C’è un dato che colpisce chi analizza con attenzione la carriera di Bryan Cristante: non è la quantità di gol né la qualità delle giocate spettacolari, ma la sua presenza costante. Da quando è approdato in Serie A, Cristante non è quasi mai stato un comprimario. Ha sempre giocato, indipendentemente dal contesto tattico, dal modulo o dal carattere dell’allenatore. Nel Benfica, poi nell’Atalanta di Gasperini dove è esploso, poi nella Roma. Fonseca, Ranieri, Mourinho, De Rossi, Juric e ora nuovamente il Gasp: allenatori diversi, sistemi diversi, principi diversi. Ma lo stesso perno in mezzo. Perché Cristante non entra “nel” sistema: lo stabilizza.
Si dice spesso che Cristante sia “duttile”, ma la duttilità non spiega davvero la sua funzione. Il punto non è che può giocare in più ruoli: è che lo fa senza alterare l’equilibrio della squadra. Interpreta da mediano, mezzala, trequartista o centrale difensivo con lo stesso principio: dare continuità tra le fasi. Questa è la sua cifra: non frammenta il gioco, lo collega.
Il Cristante difensore: l’intelligenza applicata alle emergenze
Nel periodo Fonseca e poi sotto Mourinho, la Roma ha spesso perso Smalling per lunghi tratti. In quel contesto, schierato costantentemente da mediano di interdizione, Cristante è stato arretrato stabilmente in difesa, non come soluzione estemporanea, ma come chiave di uscita qualitativa, verticale e sicura. Ha difeso leggendo, non rincorrendo. Ha gestito la profondità, ordinato le uscite, impostato con calma. È stata una fase in cui ha dimostrato che la sua identità non è vincolata alla posizione, ma all’interpretazione del gioco. Non ha “coperto un buco”: ha dato forma a una linea nuova.
Il Cristante attuale: dal mediano al trequartista funzionale
Con Gasperini, l’evoluzione sta vivendo un altro capitolo. Nella Roma attuale, Cristante parte inzialmente come mediano di riferimento accanto a Manu Koné: è quello che dà ordine al primo possesso e chiude le seconde palle. Ma dalla gara contro la Fiorentina in poi, un po’ per necessità e un po’ per disperazione, la sua posizione media è stata alzata di venti metri, trasformandolo di fatto in un trequartista di inserimento nell’ultimo terzo di campo.

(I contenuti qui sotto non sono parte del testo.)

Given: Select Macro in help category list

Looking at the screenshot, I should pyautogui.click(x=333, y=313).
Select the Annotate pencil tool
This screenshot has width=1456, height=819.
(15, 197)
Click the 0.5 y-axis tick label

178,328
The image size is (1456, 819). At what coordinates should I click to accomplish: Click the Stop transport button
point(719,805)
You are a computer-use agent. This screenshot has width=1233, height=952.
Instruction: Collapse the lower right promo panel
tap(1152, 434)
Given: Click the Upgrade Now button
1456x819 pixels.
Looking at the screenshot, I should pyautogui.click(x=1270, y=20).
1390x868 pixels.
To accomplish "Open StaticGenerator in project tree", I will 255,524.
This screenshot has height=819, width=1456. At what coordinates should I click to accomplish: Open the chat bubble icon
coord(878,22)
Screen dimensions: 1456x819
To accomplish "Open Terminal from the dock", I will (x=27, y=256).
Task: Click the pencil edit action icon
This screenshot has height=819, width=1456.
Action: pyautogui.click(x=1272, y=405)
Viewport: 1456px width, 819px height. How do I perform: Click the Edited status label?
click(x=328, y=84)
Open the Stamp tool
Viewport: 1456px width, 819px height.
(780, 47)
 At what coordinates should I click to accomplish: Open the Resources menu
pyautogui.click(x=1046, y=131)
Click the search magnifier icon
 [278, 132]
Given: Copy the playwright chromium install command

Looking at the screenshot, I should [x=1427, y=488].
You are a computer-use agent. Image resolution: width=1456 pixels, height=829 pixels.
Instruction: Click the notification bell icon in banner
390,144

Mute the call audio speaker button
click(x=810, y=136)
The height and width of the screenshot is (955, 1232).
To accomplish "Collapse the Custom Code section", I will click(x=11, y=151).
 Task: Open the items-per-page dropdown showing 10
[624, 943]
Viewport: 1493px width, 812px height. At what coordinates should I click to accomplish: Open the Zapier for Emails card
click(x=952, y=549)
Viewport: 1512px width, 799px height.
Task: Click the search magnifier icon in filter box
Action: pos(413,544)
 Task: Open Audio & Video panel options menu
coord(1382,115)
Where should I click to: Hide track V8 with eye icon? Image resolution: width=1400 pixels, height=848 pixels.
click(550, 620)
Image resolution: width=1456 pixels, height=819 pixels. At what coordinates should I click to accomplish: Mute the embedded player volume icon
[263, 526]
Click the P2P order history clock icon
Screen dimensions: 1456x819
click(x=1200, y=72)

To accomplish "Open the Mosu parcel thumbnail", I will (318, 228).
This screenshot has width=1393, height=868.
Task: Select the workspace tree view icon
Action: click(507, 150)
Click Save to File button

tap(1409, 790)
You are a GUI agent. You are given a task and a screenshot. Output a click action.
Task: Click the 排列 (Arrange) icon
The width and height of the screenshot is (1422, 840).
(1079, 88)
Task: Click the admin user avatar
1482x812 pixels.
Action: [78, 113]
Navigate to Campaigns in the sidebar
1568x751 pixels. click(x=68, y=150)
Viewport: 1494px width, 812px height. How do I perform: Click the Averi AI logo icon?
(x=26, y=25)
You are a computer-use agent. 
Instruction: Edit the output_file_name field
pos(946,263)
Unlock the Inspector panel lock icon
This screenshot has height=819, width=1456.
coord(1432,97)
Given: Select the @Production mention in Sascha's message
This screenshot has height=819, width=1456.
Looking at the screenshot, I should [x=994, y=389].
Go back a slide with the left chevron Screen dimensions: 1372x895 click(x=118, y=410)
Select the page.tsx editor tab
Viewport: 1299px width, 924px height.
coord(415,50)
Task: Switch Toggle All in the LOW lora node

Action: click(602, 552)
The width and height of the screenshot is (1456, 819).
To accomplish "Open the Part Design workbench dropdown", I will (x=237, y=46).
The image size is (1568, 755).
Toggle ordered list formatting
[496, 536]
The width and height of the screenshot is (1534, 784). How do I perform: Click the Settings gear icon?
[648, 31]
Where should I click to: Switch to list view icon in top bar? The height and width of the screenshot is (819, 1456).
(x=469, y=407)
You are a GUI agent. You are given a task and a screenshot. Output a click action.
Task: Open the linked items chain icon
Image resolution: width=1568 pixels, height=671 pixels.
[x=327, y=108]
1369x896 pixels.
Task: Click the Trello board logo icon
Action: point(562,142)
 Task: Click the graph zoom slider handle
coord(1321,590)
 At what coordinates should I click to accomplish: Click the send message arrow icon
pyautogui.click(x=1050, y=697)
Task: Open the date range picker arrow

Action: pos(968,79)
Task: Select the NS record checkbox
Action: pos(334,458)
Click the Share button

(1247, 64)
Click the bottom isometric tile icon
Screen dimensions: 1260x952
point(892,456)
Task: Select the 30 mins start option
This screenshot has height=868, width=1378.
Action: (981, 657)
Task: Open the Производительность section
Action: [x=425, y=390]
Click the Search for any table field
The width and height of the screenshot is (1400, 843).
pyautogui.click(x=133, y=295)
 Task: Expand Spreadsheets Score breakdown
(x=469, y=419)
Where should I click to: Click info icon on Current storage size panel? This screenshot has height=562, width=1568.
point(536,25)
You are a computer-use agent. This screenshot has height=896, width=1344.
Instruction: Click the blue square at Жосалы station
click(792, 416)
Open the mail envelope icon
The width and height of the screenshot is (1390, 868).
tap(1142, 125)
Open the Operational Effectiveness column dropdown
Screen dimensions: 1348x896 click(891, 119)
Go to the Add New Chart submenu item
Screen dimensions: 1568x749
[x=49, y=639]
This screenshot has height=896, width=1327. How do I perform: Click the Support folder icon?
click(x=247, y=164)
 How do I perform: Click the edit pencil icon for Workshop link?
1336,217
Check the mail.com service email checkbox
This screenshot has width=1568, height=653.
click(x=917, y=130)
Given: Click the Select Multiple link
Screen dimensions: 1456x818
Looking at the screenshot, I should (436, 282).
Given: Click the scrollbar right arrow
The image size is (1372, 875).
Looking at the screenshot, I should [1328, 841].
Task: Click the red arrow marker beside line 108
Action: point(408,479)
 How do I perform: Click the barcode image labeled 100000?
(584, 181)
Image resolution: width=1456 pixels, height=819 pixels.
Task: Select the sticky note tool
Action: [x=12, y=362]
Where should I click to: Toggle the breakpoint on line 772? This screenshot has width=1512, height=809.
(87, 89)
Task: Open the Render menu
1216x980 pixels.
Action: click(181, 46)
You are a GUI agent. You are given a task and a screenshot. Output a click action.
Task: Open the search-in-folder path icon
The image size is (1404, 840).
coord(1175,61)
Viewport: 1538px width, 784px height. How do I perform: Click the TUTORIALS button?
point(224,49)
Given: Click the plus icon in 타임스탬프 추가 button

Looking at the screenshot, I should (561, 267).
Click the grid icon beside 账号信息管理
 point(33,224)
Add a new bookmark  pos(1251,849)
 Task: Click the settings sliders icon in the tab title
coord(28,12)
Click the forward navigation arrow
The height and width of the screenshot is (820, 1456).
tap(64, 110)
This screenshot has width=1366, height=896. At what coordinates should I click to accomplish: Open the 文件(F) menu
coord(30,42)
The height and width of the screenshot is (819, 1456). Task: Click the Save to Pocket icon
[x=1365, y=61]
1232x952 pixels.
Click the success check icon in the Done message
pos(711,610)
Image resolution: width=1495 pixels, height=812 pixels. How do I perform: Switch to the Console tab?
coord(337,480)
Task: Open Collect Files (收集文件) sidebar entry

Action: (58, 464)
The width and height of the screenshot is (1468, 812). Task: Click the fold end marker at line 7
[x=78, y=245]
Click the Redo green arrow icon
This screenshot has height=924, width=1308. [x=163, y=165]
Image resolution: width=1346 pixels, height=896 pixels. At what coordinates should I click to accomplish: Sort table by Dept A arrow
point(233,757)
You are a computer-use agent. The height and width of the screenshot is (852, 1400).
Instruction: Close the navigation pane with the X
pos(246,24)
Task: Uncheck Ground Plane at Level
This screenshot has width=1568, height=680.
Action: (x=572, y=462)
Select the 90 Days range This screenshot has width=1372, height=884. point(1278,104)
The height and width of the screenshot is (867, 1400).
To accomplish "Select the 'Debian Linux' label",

Non è avanzato per fare rifinitura alla Dybala, né per agire da mezzapunta classica. Quando gioca da trequartista la sua funzione è più sporca e più decisiva: ricevere spalle alla porta, spizzare il pallone, fare da torre, proteggere palla, giocare la sponda, dare appoggio verticale e occupare l’area nel tempo giusto. È grazie a lui che la Roma ha cominciato a costruire una fase offensiva più stabile, nonostante l’evanescenza offensiva di Dovbyk e Ferguson o la scelta di Dybala come prima punta “anomala”.
Cristante, nell’arco di pochi minuti, è diventato la cerniera che permette alla squadra di risalire il campo senza perdere compattezza, l’uomo che spezza la pressione e rende gli attacchi ragionati anche senza un riferimento fisso da area. La Roma ha cambiato volto non perché è diventata più brillante davanti, ma perché ha finalmente trovato una connessione tra la costruzione e la rifinitura. Quella connessione è Cristante.
Perché Cristante gioca sempre, a prescindere dalla posizione
Il motivo è semplice: quando c’è, la squadra ha acquisisce un senso. Le distanze sono coerenti, i reparti comunicano, la transizione non si spezza. Gli altri possono rischiare, muoversi, inventare. Lui tiene insieme. Non è appariscente, è determinante. Altri giocatori si vedono, magari brillano a intermittenza, Cristante si sente nell’arco di tutti i 90 minuti e ha un peso specifico che fa da sottotraccia a tutta la struttura su cui si fonda questa Roma. E in un calcio dove l’equilibrio è ciò che permette alle idee di funzionare, questo è il valore più raro che si possa avere in campo.